La concordia europea
Europa vuelve a hacer historia. Es la primera vez que 25 gobiernos, elegidos democráticamente por 450 millones de personas, negocian en 20 lenguas para pactar una Constitución. La lección de concordia contrasta dramáticamente con la globalización de la violencia que padece en estos momentos el planeta. España, que hace sólo medio siglo se reincorporaba al devenir político del Continente, ha dejado su 'huella' en este proyecto constitucional, como afirmó el viernes el presidente del Gobierno, José Luis Rodríguez Zapatero. El reparto de poder aceptado finalmente por todos se aproxima mucho a la propuesta española, e incorpora la salvaguarda diseñada para evitar un directorio de los grandes. Además, la UE, a instancias de España, otorga un reconocimiento sin precedentes a la riqueza lingüística que disfrutan muchos Estados europeos.
La Unión Europea ha dado este paso, como otros anteriores, en el último momento e impelida por las circunstancias. La incorporación el 1 de mayo de 10 países (todos ellos, salvo Polonia, con menos de 10 millones de habitantes) hacía ingobernable Europa con las normas del actual Tratado de Niza. Además, la alarmante abstención de las elecciones al Parlamento Europeo del 13 de junio exigía una respuesta política de ilusión y confianza en el futuro.

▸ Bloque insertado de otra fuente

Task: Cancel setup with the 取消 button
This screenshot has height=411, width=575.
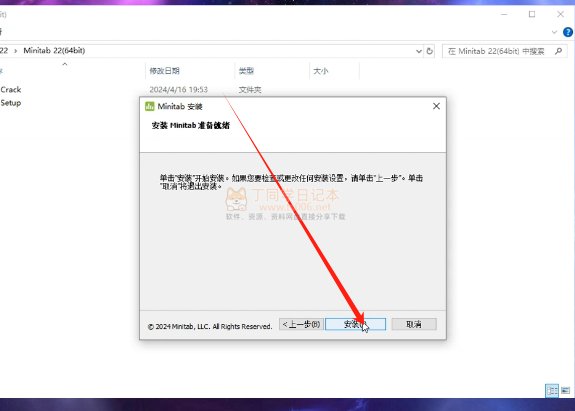Action: [414, 324]
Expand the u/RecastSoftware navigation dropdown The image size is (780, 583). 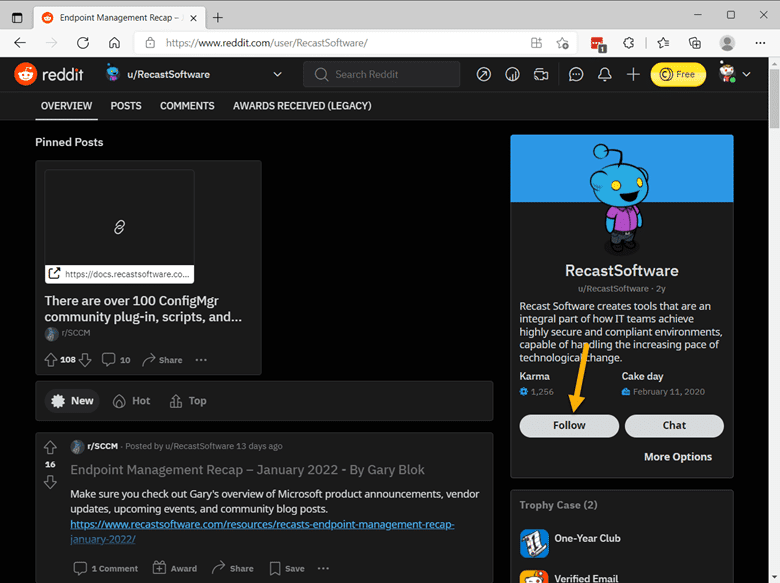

El batacazo que sufrieron muchos gobiernos en esa cita electoral (los de Reino Unido, Francia, Alemania e Italia, entre ellos) ha obligado, sin embargo, a rebajar el alcance del proyecto constitucional. La intención de varios países de someter el texto a referéndum ha llevado también a los negociadores a limar cualquier arista susceptible de enconar a sus respectivas opiniones públicas. El resultado, como casi siempre en Europa, ha sido un consenso que satisface a todos sin entusiasmar a casi nadie. Pero las gotas de eficacia que añade el texto a la política comunitaria debe acelerar la unión política a costa de cesiones de soberanía nacional.
La fórmula de voto (55% de Estados que representen al 65% de la población) evitará las endémicas trifulcas por el reparto de poder cada vez que se incorporen nuevos socios, lo cual ha de permitir a los líderes europeos centrarse en las auténticas prioridades de un electorado cada vez más desconfiado, frío y distante: fortaleza y cohesión económica, unidad en la escena mundial y seguridad interior y en las fronteras de la UE.
El texto de la Constitución europea sienta las bases para una incipiente política exterior y de defensa común, complemento ineludible a la unión monetaria que representa el euro desde 1999. Los avances son mucho más limitados en el terreno de lo económico y lo comercial, donde los Estados se resisten a ceder nuevas cuotas de soberanía. Europa también contará con una presidencia estable y visible que pone fin al concurso de belleza de la rotación semestral entre los países. Sólo cabe esperar que el nombramiento del futuro presidente (por dos años y medio, renovable una sola vez) no desate una batalla tan agria e impopular como la que ha provocado la búsqueda (sin resultados por ahora) del sucesor de Romano Prodi al frente de la Comisión Europea.